What is needed here is an exact copy of every record below.

Data for the task START

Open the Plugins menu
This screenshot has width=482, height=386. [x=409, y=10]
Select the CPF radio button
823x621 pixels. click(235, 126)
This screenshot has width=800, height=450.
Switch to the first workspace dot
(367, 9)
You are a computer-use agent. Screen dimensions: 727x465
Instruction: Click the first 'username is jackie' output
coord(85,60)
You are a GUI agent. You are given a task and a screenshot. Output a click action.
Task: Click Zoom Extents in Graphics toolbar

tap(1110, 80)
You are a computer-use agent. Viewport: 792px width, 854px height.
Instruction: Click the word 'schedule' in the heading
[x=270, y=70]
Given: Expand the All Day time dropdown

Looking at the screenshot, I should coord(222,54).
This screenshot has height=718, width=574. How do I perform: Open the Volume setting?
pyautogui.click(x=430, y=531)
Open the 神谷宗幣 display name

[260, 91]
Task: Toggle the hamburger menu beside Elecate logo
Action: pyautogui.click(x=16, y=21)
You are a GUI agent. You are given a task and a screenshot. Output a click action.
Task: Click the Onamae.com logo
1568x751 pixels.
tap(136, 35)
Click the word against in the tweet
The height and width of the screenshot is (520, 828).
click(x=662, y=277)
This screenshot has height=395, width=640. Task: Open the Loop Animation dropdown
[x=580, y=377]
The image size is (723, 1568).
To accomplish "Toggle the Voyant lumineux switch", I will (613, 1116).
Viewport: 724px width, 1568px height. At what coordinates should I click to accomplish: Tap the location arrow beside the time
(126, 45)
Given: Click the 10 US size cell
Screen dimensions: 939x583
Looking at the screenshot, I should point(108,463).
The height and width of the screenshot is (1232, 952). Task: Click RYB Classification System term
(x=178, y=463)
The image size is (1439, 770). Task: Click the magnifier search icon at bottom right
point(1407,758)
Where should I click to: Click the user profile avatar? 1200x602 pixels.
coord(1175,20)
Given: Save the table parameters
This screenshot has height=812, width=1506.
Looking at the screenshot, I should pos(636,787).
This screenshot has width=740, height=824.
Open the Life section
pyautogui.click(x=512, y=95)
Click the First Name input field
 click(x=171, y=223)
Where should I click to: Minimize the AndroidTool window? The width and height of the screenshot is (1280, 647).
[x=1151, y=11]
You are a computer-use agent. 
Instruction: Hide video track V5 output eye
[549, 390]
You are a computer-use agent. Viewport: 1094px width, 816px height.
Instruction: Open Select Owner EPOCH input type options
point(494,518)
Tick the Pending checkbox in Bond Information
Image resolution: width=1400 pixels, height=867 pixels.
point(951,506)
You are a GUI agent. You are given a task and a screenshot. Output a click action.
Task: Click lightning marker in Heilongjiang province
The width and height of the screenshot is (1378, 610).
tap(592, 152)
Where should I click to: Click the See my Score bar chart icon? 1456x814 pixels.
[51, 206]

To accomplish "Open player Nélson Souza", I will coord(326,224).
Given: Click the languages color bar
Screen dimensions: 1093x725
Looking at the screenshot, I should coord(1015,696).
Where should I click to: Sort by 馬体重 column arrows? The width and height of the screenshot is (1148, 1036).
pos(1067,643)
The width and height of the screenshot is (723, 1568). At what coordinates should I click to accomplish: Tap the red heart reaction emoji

Data for the task END

Answer to this exercise —
Open the Plugins menu
This screenshot has width=482, height=386. [x=409, y=10]
Select the CPF radio button
823x621 pixels. click(235, 126)
This screenshot has width=800, height=450.
Switch to the first workspace dot
(367, 9)
You are a computer-use agent. Screen dimensions: 727x465
Instruction: Click the first 'username is jackie' output
coord(85,60)
You are a GUI agent. You are given a task and a screenshot. Output a click action.
Task: Click Zoom Extents in Graphics toolbar

tap(1110, 80)
You are a computer-use agent. Viewport: 792px width, 854px height.
Instruction: Click the word 'schedule' in the heading
[x=270, y=70]
Given: Expand the All Day time dropdown

Looking at the screenshot, I should coord(222,54).
This screenshot has height=718, width=574. How do I perform: Open the Volume setting?
pyautogui.click(x=430, y=531)
Open the 神谷宗幣 display name

[260, 91]
Task: Toggle the hamburger menu beside Elecate logo
Action: pyautogui.click(x=16, y=21)
You are a GUI agent. You are given a task and a screenshot. Output a click action.
Task: Click the Onamae.com logo
1568x751 pixels.
tap(136, 35)
Click the word against in the tweet
The height and width of the screenshot is (520, 828).
click(x=662, y=277)
This screenshot has height=395, width=640. Task: Open the Loop Animation dropdown
[x=580, y=377]
The image size is (723, 1568).
To accomplish "Toggle the Voyant lumineux switch", I will (613, 1116).
Viewport: 724px width, 1568px height. At what coordinates should I click to accomplish: Tap the location arrow beside the time
(126, 45)
Given: Click the 10 US size cell
Screen dimensions: 939x583
Looking at the screenshot, I should point(108,463).
The height and width of the screenshot is (1232, 952). Task: Click RYB Classification System term
(x=178, y=463)
The image size is (1439, 770). Task: Click the magnifier search icon at bottom right
point(1407,758)
Where should I click to: Click the user profile avatar? 1200x602 pixels.
coord(1175,20)
Given: Save the table parameters
This screenshot has height=812, width=1506.
Looking at the screenshot, I should pos(636,787).
This screenshot has width=740, height=824.
Open the Life section
pyautogui.click(x=512, y=95)
Click the First Name input field
 click(x=171, y=223)
Where should I click to: Minimize the AndroidTool window? The width and height of the screenshot is (1280, 647).
[x=1151, y=11]
You are a computer-use agent. 
Instruction: Hide video track V5 output eye
[549, 390]
You are a computer-use agent. Viewport: 1094px width, 816px height.
Instruction: Open Select Owner EPOCH input type options
point(494,518)
Tick the Pending checkbox in Bond Information
Image resolution: width=1400 pixels, height=867 pixels.
point(951,506)
You are a GUI agent. You are given a task and a screenshot. Output a click action.
Task: Click lightning marker in Heilongjiang province
The width and height of the screenshot is (1378, 610).
tap(592, 152)
Where should I click to: Click the See my Score bar chart icon? 1456x814 pixels.
[51, 206]

To accomplish "Open player Nélson Souza", I will coord(326,224).
Given: Click the languages color bar
Screen dimensions: 1093x725
Looking at the screenshot, I should coord(1015,696).
Where should I click to: Sort by 馬体重 column arrows? The width and height of the screenshot is (1148, 1036).
pos(1067,643)
The width and height of the screenshot is (723, 1568). At what coordinates should I click to accomplish: Tap the red heart reaction emoji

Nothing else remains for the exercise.